California’s Huntington Library, Art Museum, and Botanical Gardens teamed up with the Cincinnati Art Museum for a friendly wager, betting each of their Robert Henri paintings to the other museum for a loan.
Cincinnati’s Patience Serious (1915) is a portrait of a young girl in blue, the Rams’s official color, while the subject in the Huntington’s Irish Girl (1927) has reddish orange trim on her white dress, recalling the tiger-stripped logo of the Bengals. Now that the Rams reign victorious, defeating the Bengals 23 to 20, the paintings will be reunited at the Huntington at some point later this year.
“Patience Serious has been waiting a long time to see her friend. After the Bengals take care of business on the football field on Sunday, she’s invited to Cincinnati for a play Dey,” Cincinnati Art Museum director Cameron Kitchin wrote in a statement ahead of the game (making reference to the Bengal’s unofficial chant, “who dey”).
When the Bengals scored, the museum announced “Touchdown Bengals!” on Facebook, sharing a photo of Jim Dine’s 12-foot-tall bronze sculpture of a triumphant-looking PInocchio that stands on the museum’s lawn.
It was the Huntington, of course, that had the final word. “Rams for the win!,” the museum wrote on Twitter, sharing an image of Irish Girl with a Rams hat and the Lombardi Trophy. “Good game @cincyartmuseum—looking forward to hosting Patience Serious at the Huntington soon.”

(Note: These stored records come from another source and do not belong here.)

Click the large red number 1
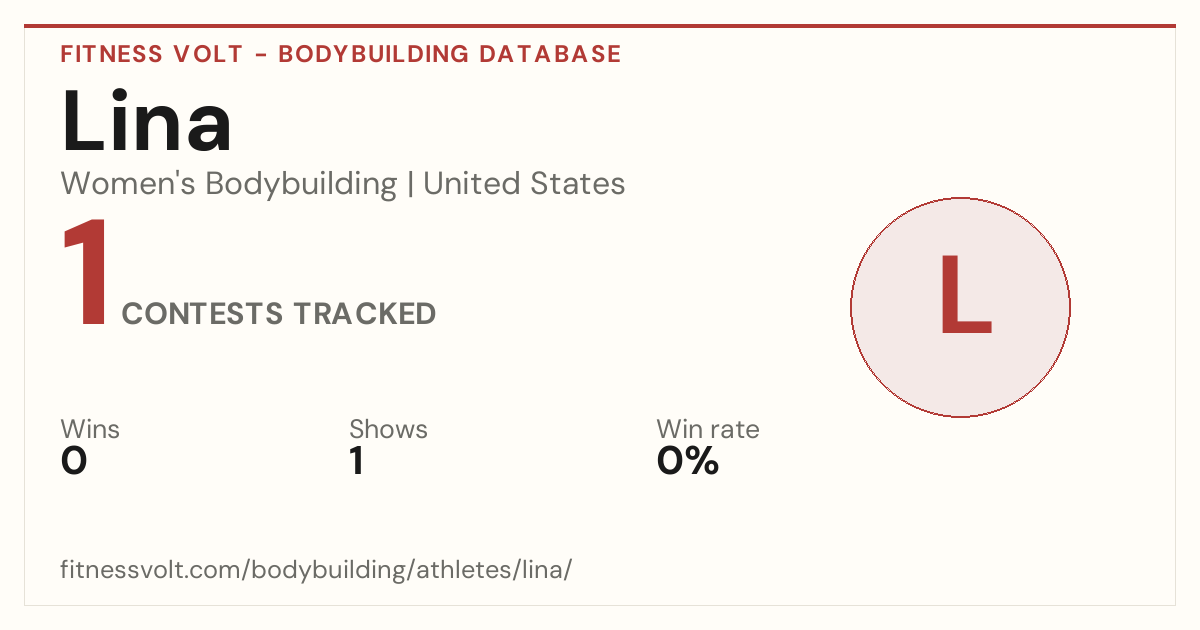Image resolution: width=1200 pixels, height=630 pixels. (86, 274)
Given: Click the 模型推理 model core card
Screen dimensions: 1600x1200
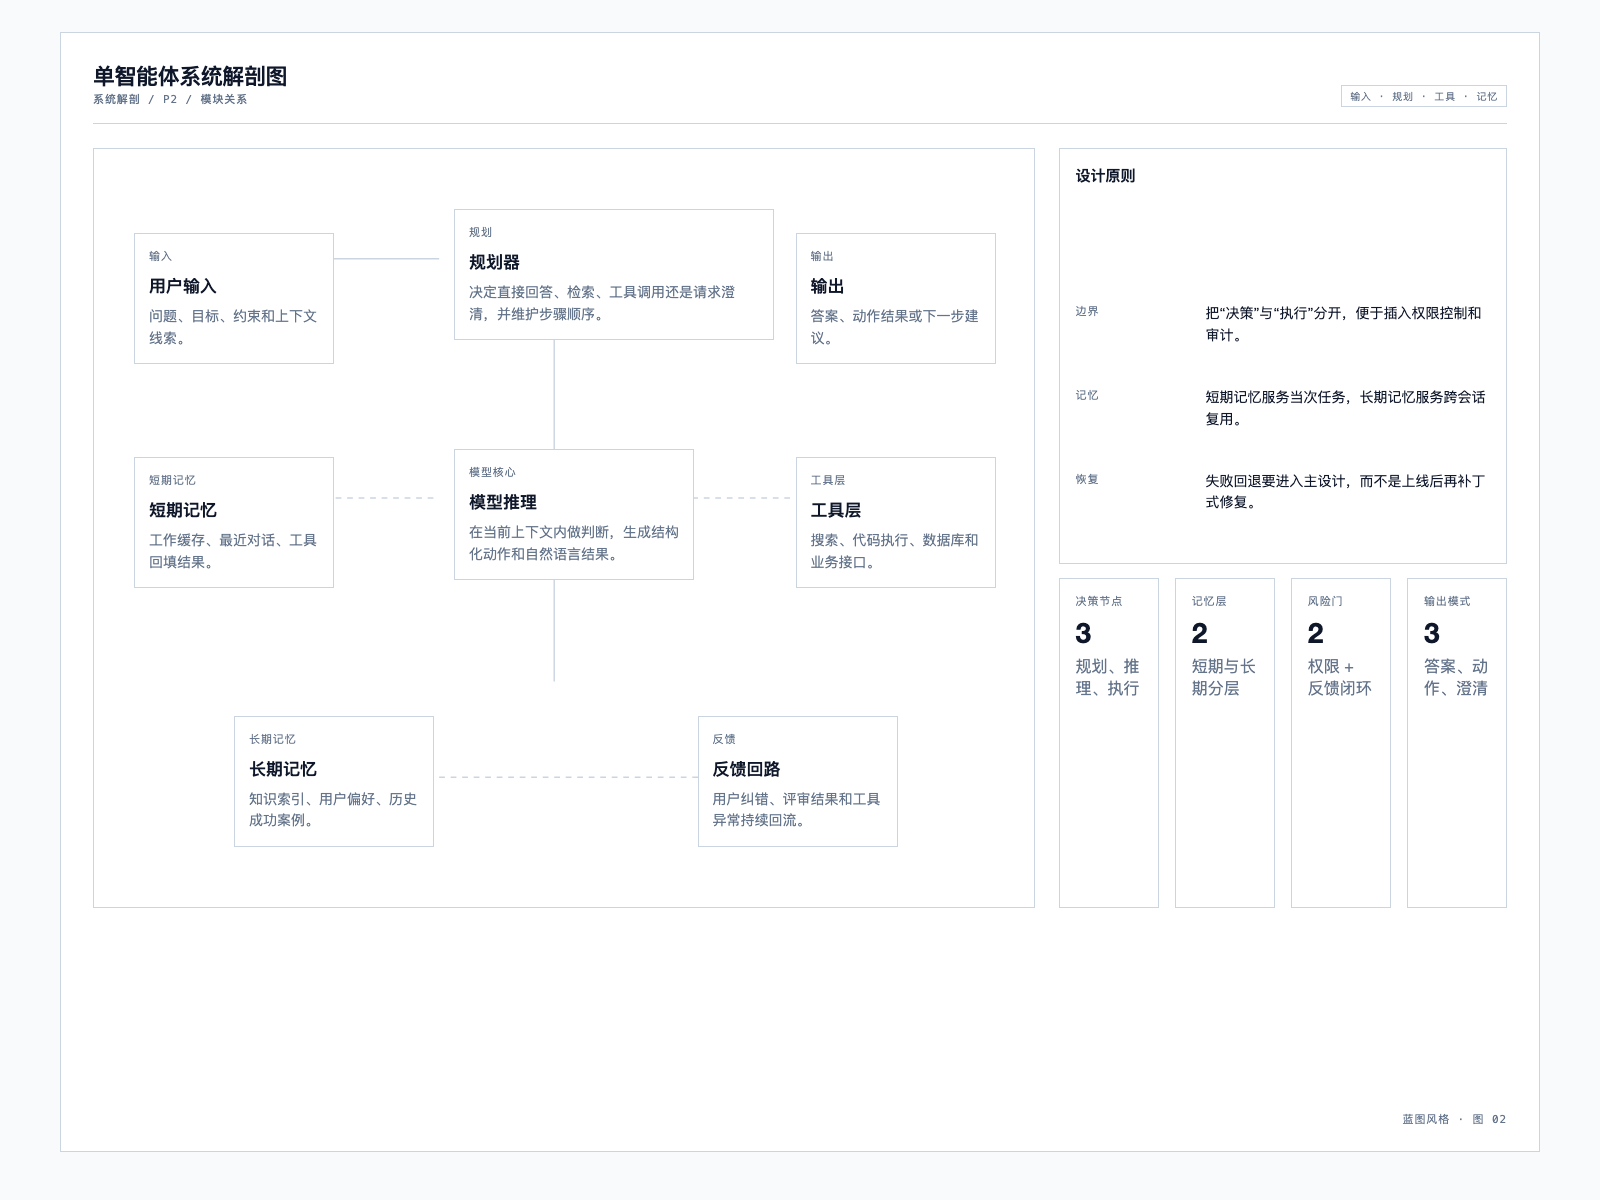Looking at the screenshot, I should [574, 514].
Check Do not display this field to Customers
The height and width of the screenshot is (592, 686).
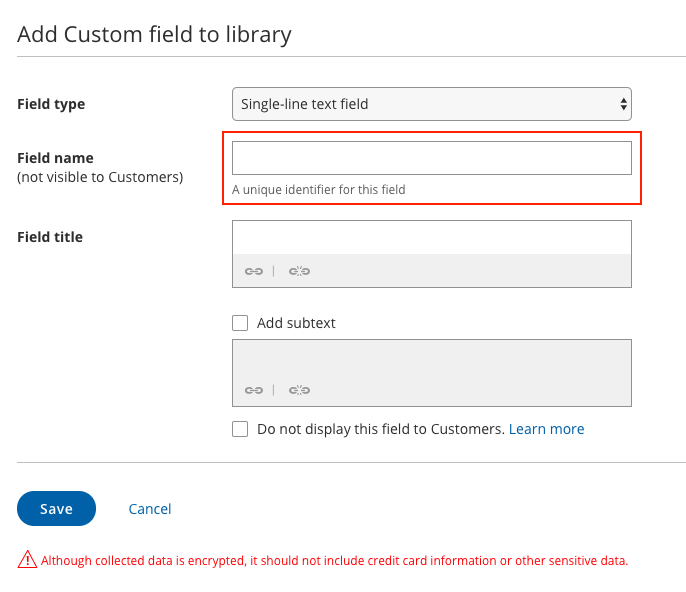[240, 429]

Henri is an intriguing figure in U.S. art history. A Cincinnati native, Robert Henry Cozad was forced to change his name after his father fatally shot another man during a cattle dispute in Nebraska. The artist studied at the Pennsylvania Academy of the Fine Arts in Philadelphia and the Académie Julian in Paris, but sought to move beyond the then-dominant Impressionist style of painting. Henri revolted against American academic art, helping found what became known as the Ashcan School of American art.
The Henri bet, first reported by the Cincinnati Business Courier, marks the first time in four years that museums have gotten in on the action for the Super Bowl. In 2018, the Museum of Fine Arts, Boston sent Mrs. James Warren (Mercy Otis), ca. 1763, by John Singleton Copley to the Philadelphia Museum of Art after the Eagles beat the New England Patriots 41 to 33.

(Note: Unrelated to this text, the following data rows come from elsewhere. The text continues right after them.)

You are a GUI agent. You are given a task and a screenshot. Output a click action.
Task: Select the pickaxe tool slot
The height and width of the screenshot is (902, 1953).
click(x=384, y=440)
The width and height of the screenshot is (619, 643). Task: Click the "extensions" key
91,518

The first museum Super Bowl bet was placed in 2010, at the behest of art journalist Tyler Green. After Green suggested the idea on his blog, Max Anderson, director of the Indianapolis Museum of Art goaded New Orleans Museum of Art director John Bullard into wagering Indianapolis’s’s The Fifth Plague of Egypt by J.M.W. Turner versus New Orleans’s Ideal View of Tivoli by Claude Lorrain. (The New Orleans Saints won 31 to 17.)

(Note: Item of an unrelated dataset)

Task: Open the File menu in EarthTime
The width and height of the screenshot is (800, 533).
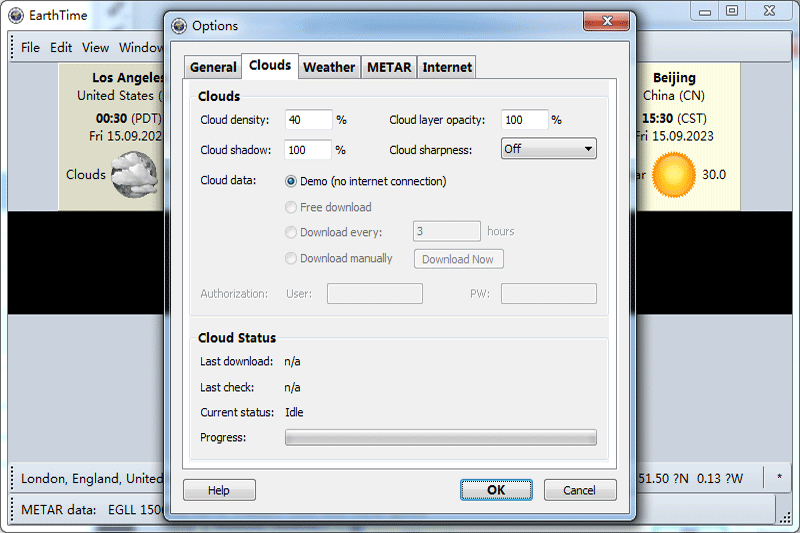Action: point(30,47)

In the years since, the Denver Art Museum has lent the Seattle Art Museum Frederic Remington’s bronze sculpture The Broncho Buster when the Seahawks beat the Broncos in 2014. The next year, when Seattle lost to the Patriots, it sent Albert Bierstadt’s Puget Sound on the Pacific Coast (1870) to the Clark Art Institute, in Williamstown, Massachusetts.